— MATERIAL SUPPLIED —
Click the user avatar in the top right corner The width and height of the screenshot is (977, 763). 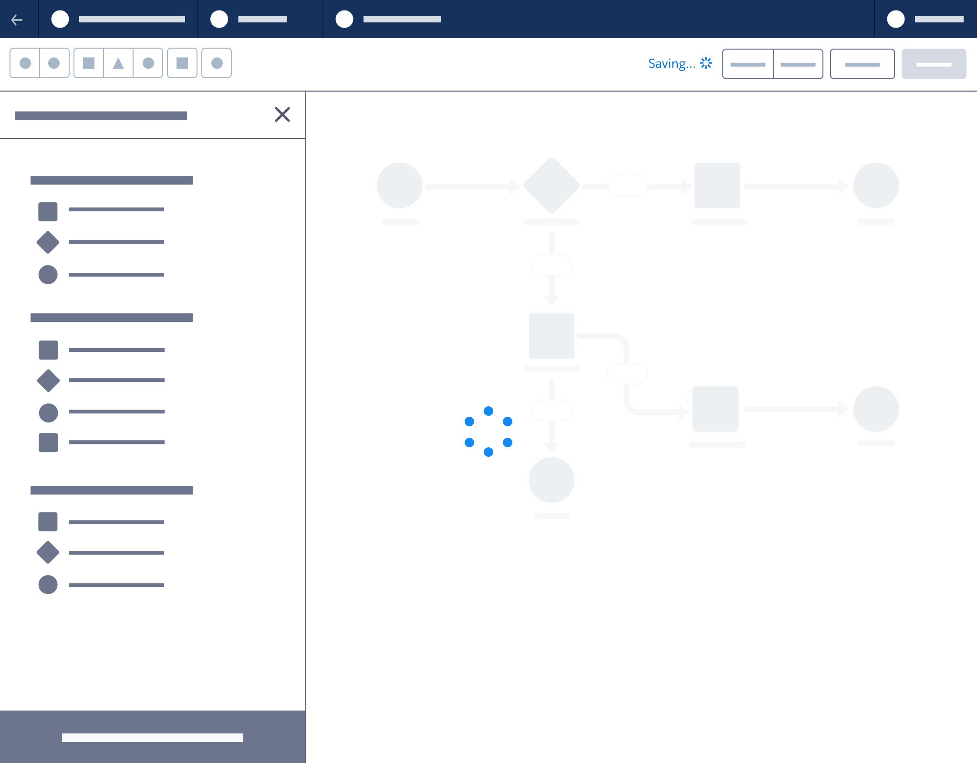895,19
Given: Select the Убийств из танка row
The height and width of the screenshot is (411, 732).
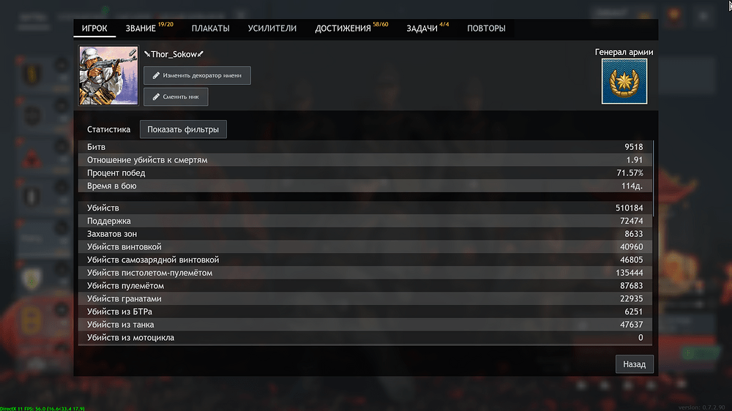Looking at the screenshot, I should click(365, 325).
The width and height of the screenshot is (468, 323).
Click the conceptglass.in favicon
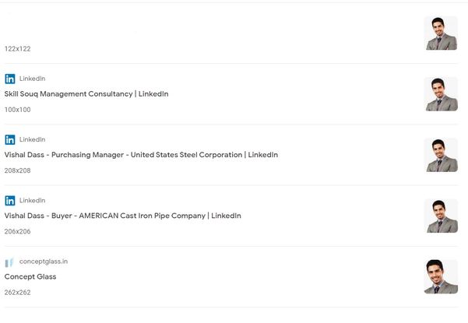pyautogui.click(x=9, y=262)
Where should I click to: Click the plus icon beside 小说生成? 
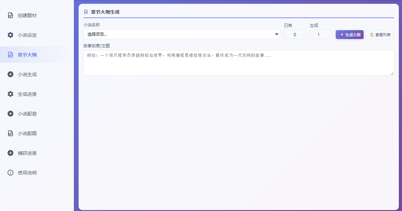pos(10,74)
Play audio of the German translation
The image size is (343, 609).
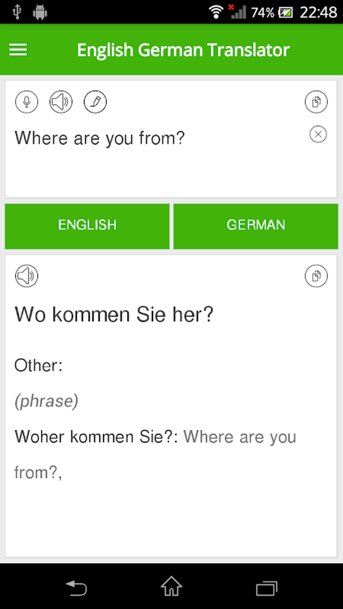coord(27,276)
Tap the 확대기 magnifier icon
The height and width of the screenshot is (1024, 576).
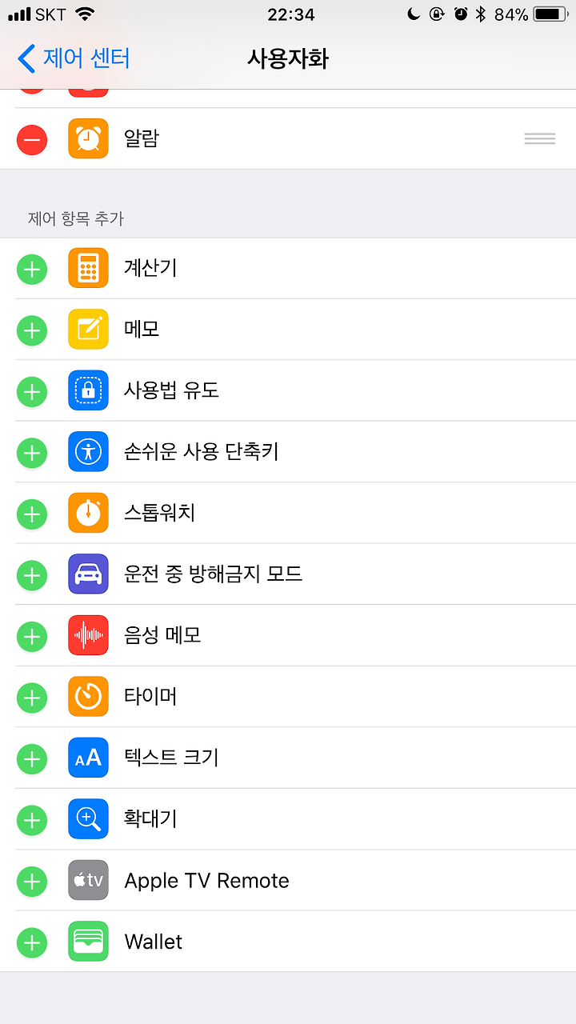(x=88, y=818)
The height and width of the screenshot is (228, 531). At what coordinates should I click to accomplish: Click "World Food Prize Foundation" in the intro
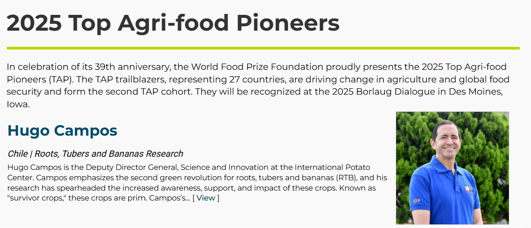[257, 67]
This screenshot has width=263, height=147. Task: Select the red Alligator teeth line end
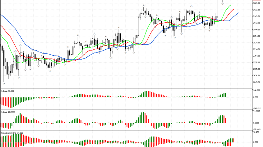(x=234, y=9)
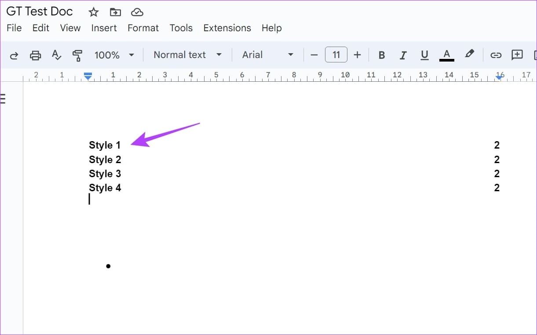Add a comment using the toolbar icon
This screenshot has width=537, height=335.
click(517, 55)
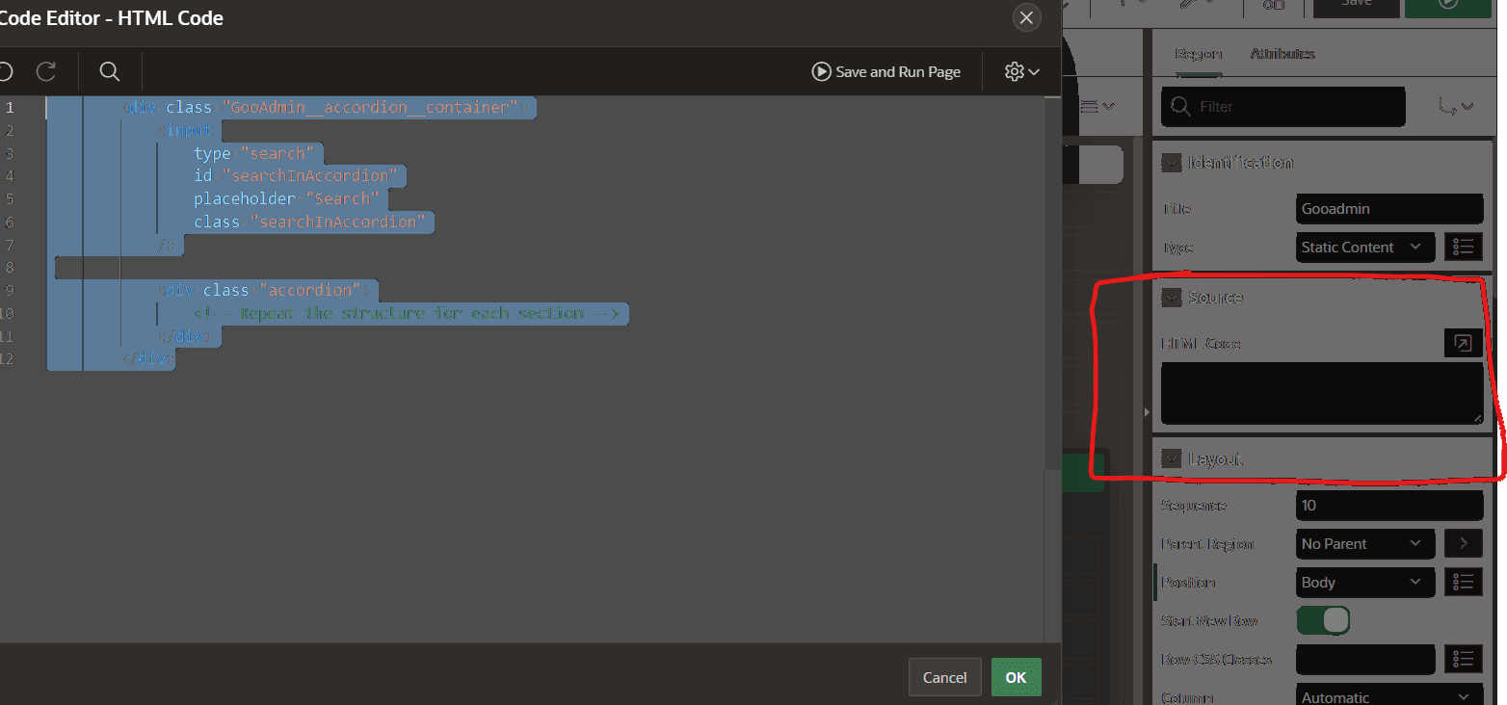Select the Region tab

[1198, 54]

— WHAT THE TASK REQUIRES —
Swap "red" for "blue" in the lines of the records starting with the line containing "This screenshot has width=263, height=147." and going on through the end of the records, changing nothing else. Leave the pictures out of your answer.

— FINAL RESULT —
This screenshot has width=263, height=147. Task: Select the blue Alligator teeth line end
(x=234, y=9)
Add a comment using the toolbar icon
This screenshot has width=537, height=335.
click(517, 55)
Select the Region tab

[1198, 54]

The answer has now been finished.